(Pixel coordinate grounding data)
┏━━

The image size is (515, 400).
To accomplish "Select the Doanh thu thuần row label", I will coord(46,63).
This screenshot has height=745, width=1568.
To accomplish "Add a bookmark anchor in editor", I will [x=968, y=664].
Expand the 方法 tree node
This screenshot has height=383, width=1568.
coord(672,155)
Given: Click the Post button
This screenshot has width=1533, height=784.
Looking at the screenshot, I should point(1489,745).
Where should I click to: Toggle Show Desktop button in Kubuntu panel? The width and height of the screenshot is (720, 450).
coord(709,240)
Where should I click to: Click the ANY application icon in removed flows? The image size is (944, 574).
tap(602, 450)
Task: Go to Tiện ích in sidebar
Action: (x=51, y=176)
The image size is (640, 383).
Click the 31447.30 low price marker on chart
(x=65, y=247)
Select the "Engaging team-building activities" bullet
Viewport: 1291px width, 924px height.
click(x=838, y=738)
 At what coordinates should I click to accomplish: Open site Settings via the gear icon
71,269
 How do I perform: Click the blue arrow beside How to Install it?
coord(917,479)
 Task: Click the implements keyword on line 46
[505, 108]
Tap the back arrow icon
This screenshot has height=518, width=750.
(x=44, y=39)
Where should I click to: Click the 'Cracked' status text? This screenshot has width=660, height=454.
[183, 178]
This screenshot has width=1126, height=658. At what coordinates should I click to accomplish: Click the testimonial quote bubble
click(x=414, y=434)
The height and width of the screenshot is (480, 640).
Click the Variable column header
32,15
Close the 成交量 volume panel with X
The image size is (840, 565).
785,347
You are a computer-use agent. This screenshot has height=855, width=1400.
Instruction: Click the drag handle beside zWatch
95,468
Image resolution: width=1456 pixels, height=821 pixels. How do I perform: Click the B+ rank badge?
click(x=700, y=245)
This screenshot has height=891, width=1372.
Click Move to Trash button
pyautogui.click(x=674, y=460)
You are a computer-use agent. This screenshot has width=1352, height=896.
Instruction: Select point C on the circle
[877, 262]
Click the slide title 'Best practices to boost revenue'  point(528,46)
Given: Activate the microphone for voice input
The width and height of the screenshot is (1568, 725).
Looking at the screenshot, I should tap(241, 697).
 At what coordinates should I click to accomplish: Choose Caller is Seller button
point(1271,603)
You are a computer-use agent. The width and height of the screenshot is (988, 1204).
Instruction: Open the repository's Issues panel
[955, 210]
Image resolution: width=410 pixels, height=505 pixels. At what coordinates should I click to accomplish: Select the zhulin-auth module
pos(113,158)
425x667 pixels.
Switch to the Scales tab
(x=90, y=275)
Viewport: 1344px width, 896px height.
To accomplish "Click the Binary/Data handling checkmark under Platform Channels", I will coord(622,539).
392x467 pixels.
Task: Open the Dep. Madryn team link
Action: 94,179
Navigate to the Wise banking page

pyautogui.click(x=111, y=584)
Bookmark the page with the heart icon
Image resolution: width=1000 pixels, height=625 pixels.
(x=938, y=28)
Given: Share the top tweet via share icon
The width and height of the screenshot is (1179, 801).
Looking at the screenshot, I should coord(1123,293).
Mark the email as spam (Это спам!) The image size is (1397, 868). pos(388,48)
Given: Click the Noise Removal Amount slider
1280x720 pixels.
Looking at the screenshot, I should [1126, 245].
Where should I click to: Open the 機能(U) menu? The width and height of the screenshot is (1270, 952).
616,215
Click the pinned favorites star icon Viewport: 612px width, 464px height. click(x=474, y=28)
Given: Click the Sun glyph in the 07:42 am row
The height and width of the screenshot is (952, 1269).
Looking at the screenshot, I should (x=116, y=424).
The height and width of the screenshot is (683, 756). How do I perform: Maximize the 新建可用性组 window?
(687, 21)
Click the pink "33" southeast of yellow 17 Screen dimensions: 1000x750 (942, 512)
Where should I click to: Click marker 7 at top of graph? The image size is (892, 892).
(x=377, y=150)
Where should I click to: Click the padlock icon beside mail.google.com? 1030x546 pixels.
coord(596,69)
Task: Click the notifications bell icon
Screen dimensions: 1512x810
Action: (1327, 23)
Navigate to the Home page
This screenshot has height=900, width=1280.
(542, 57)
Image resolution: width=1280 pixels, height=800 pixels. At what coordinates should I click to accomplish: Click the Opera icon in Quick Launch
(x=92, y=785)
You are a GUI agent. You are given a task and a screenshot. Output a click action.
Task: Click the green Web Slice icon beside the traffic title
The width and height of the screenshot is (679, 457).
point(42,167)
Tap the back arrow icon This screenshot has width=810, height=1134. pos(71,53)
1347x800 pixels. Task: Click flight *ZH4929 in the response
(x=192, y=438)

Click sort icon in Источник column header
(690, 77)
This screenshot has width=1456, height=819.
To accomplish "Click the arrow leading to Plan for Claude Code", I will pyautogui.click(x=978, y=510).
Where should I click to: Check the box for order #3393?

┗━━

Work to be completed → Your task is to restate, word for word, only those lines above that fall between the line holding "Image resolution: width=1000" and the line holding "Task: Click the notifications bell icon", inclusive.

Answer section →
Image resolution: width=1000 pixels, height=625 pixels.
(x=938, y=28)
Given: Share the top tweet via share icon
The width and height of the screenshot is (1179, 801).
Looking at the screenshot, I should coord(1123,293).
Mark the email as spam (Это спам!) The image size is (1397, 868). pos(388,48)
Given: Click the Noise Removal Amount slider
1280x720 pixels.
Looking at the screenshot, I should [1126, 245].
Where should I click to: Open the 機能(U) menu? The width and height of the screenshot is (1270, 952).
616,215
Click the pinned favorites star icon Viewport: 612px width, 464px height. click(x=474, y=28)
Given: Click the Sun glyph in the 07:42 am row
The height and width of the screenshot is (952, 1269).
Looking at the screenshot, I should (x=116, y=424).
The height and width of the screenshot is (683, 756). How do I perform: Maximize the 新建可用性组 window?
(687, 21)
Click the pink "33" southeast of yellow 17 Screen dimensions: 1000x750 (942, 512)
Where should I click to: Click marker 7 at top of graph? The image size is (892, 892).
(x=377, y=150)
Where should I click to: Click the padlock icon beside mail.google.com? 1030x546 pixels.
coord(596,69)
Task: Click the notifications bell icon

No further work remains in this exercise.